▶ Passage shown:
* * *

Whether the cause is immature technology, outdated processes and skills, or a shift in corporate mindset, IT projects can go wrong at midstream.

Andrew Froehlich, President & Lead Network Architect, West Gate Networks

July 28, 2017

4 Min Read
Image: Pixabay/wokandapix

Having an IT strategy that is fully aligned with business goals is a differentiator that can lead to competitive advantages. Unfortunately, as those of you who have been involved in IT road mapping understand, it is too easy to get off track. The difficult part, is trying to identify exactly what sent you down the wrong path so it can be corrected.

When an IT project initially kicks off, there is a clear path to reach the technical goal -- and an even clearer vision on how the technology will positively impact the business. Yet somewhere along the line, things go awry and you end up with a technology that no longer aligns with the business.

Today, we're going to look at four potential signs showing where your strategy went off the tracks while chasing some of the latest technology trends. If, by chance, you read this and can relate to one or more scenarios, it may be a sign that it’s time to reassess and rework projects so they properly align with business goals.

1. Emerging technologies aren't as emerging as you thought. One of the more challenging aspects of IT is wading through all the new and emerging technologies to find the ones that hold the most promise as it relates to your company’s unique business goals. Yet, despite your seeing promise in emerging technologies that can solve specific organization challenges, they often prove that they aren’t as ready for prime time as you first thought. There are many recent examples of this where technology was hyped, but adoption rates ended up being lower than expected because the technology wasn’t fully baked. Big Data, SDN and IoT are three examples where the concepts were sound, yet the technology and tools may not have been as ready as you were.

In cases such as these, it’s important for IT architects and projects managers to be in constant communications to make sure that the goals originally outlined in the project remain feasible throughout the development and rollout of the technology. And if the end-product is expected to fall woefully short of original expectations, this might be a project that’s better off being shelved until the technology can mature.

* * *

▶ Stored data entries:
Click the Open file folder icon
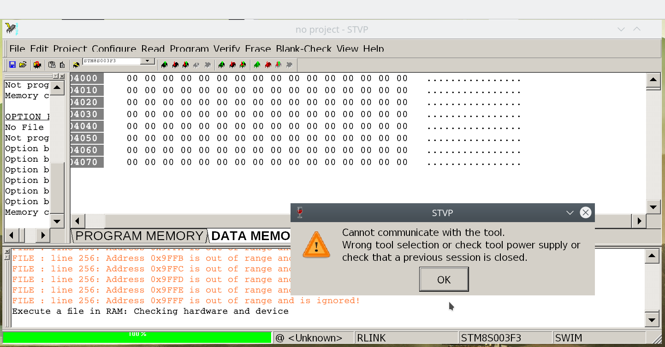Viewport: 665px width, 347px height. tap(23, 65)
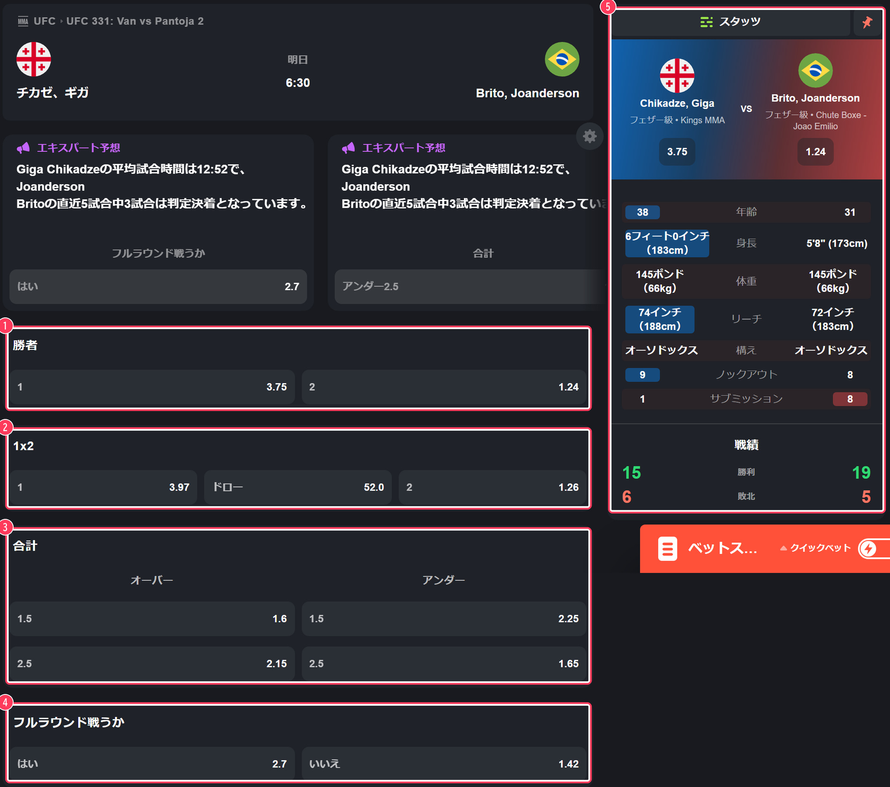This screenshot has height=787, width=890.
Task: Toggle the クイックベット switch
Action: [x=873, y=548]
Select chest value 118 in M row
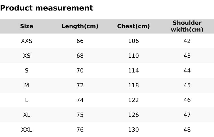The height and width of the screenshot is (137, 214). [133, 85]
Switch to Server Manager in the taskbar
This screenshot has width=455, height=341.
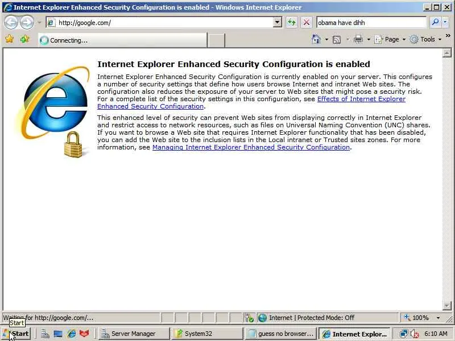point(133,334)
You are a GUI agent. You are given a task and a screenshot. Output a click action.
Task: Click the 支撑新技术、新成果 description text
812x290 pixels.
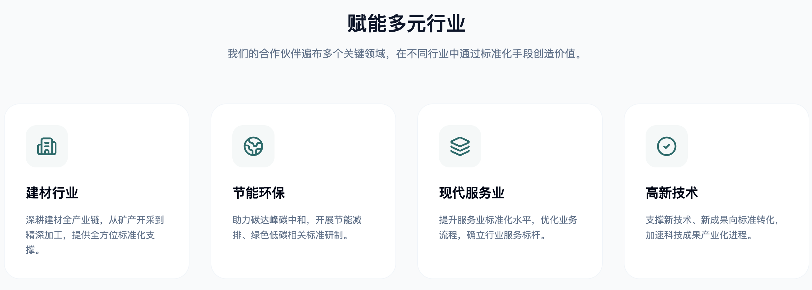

* * *

▶ Given instruction A: State whether each of these statements agrees with the article on IT strategy, answering yes or no and quoting the words of the article that decide it: (i) Big Data, SDN and IoT are given as examples of sound concepts whose technology was not fully ready. (ii) The article sets out to examine five potential signs of a strategy going off track. (iii) A project expected to fall far short of its original expectations might be better shelved until the technology matures.
▶ Given instruction B: Substitute "capture" for each "screenshot" in the listing, starting with the line with "Switch to Server Manager in the taskbar" and going on through the end of the listing, and write those lines out again with everything else unchanged and the pictures left out.
The listing has no connection to the article on IT strategy.

▶ Correct answer A:
(i) Yes: "Big Data, SDN and IoT are three examples where the concepts were sound, yet the technology and tools may not have been as ready as you were."
(ii) No: "we're going to look at four potential signs showing where your strategy went off the tracks"
(iii) Yes: "this might be a project that’s better off being shelved until the technology can mature."

▶ Correct answer B:
Switch to Server Manager in the taskbar
This capture has width=455, height=341.
point(133,334)
You are a GUI agent. You are given a task and a capture. Output a click action.
Task: Click the 支撑新技术、新成果 description text
812x290 pixels.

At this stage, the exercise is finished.